As the world presses into Paris’ loss, many have voiced a feeling of unexplainable sorrow welling up inside of them. Social media posts full of travelers’ reflections on their visits to the the lady of Paris have filled news feeds. And in all of it, a sense of positive obstinance seems to pervade. Billionaires around the world have pledged hundreds of millions of dollars towards the rebuilding effort. France has pledged its support and the Catholic church has committed to restoring the former grandeur.
Scrolling through news headlines yesterday, I was caught off guard by a story titled ‘They didn’t burn down our spirit,’ Louisiana Black Churches Defiant Amid Fires. Caught off guard because I remember seeing a couple of articles earlier in April about the burning of three traditionally black churches in the south but somehow managed to keep scrolling—not stopping for a moment to walk towards the flames and grieve with my southern brothers and sisters in their loss. Rev. Harry J. Richard, the pastor who spoke these defiant words, will have to rebuild his 100 year old church building with no international support; no million dollar donations from billionaires; no federal pledge of solidarity. And yet, he recognized that the fires did not take from his congregation the most important thing. It did not take from them their faith in the One who holds all of this in his hands.
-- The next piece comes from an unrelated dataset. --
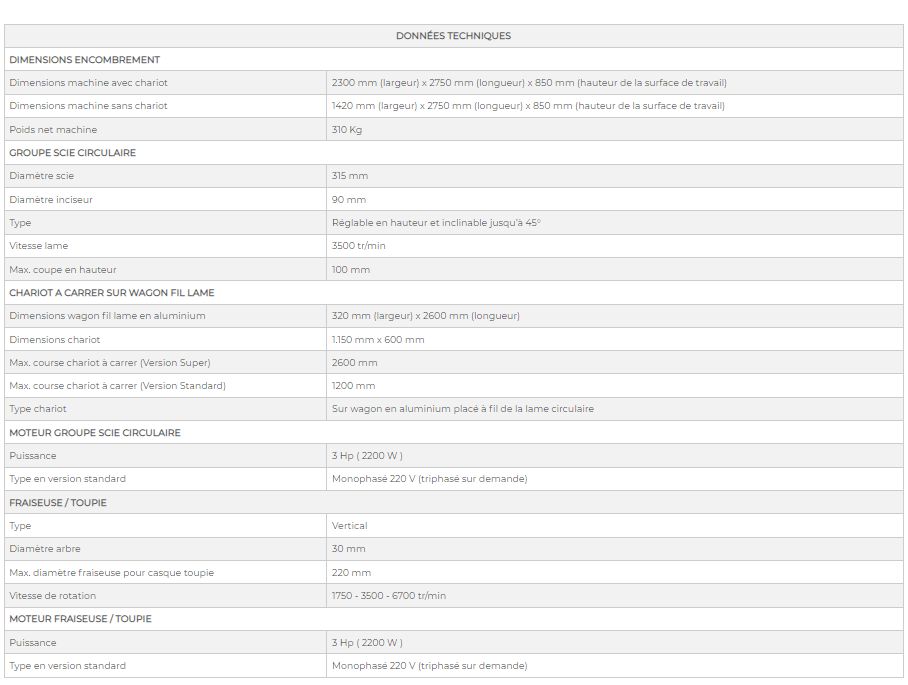Select the "Diamètre inciseur" row label
The height and width of the screenshot is (685, 908).
[51, 200]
Another article that stopped me in my tracks this week was the story of Hindu radicals in southern India seizing hundreds of Bibles from a group of Christians and burning them in the street. The radicals verbally assaulted and threatened the Christians with violence before pouring gasoline on their holy books and lighting a match. Christian Headlines reports that, “The hostilities come after ‘one of the most traumatic’ years of persecution of Christians, according to a report released last week by the Evangelical Fellowship of India (EFI).” Again, I can hardly bring myself to step, even mentally, into the place of my brothers and sisters who live under this kind of daily pressure to abandon their faith—our faith.
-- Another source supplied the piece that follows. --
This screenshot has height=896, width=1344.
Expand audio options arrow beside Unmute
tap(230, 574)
Holden Matthews, the man charged with the arson of three church buildings in Louisiana has also been charged with hate crimes. Prosecutors claim that evidence for these acts being racially motivated abounds.
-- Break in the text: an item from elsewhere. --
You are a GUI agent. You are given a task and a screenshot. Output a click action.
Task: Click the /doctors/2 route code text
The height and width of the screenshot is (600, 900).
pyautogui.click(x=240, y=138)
I can almost hear an echo of the words Jesus cried out on the cross, God, have you forsaken us?
An image taken by Christophe Petit Tesson from the inside of the burned out shell of Notre Dame has captured the spirit of defiance in the words of Rev. Harry J. Richard of Greater Union Baptist Church in Louisiana.
A guest on Fox News commented on this photo and the early question of whether rebuilding was a viable option, saying, “We are left with the cross and now we must choose what to do with it.”
“We are left with the cross and now we must choose what to do with it.”Fox News guest
Isn’t this the question that is confronting the whole world this week? This coming Friday, Good Friday, marks the day of Jesus’ death on that cross. And we are left to sit for three dark days with the reality that sin leads to death (Romans 6:23). Then, as members of St. Mary, Greater Union, and Mount Pleasant Baptist Church along with Catholics around the world and the Christians under fire in Telangana, India, we must choose what to do with it. Will we follow Jesus to the cross this Friday? Will we choose to hang there and die to the hatred and fear that feeds the burnings of churches and bibles? Will we step across the aisle, the street, and even the world to take another mourning friend or enemy into our arms? This is what Jesus has done—for me—for you—even for Holden Matthews and the Hindu radicals in Telangana. This Easter season, let us dare to follow Him towards the flames.
*Correction: According to Vox News and CNN, a wave of funds for rebuilding the three burned churches in Louisiana have poured in since the Tuesday fire of Notre Dame. Many have taken to social media, using the Notre Dame fundraising efforts to point people’s attention to the need in the Southern US. But as Vox notes, “Even with the surge in funding, the churches face a long road ahead as their congregations begin the process of rebuilding.”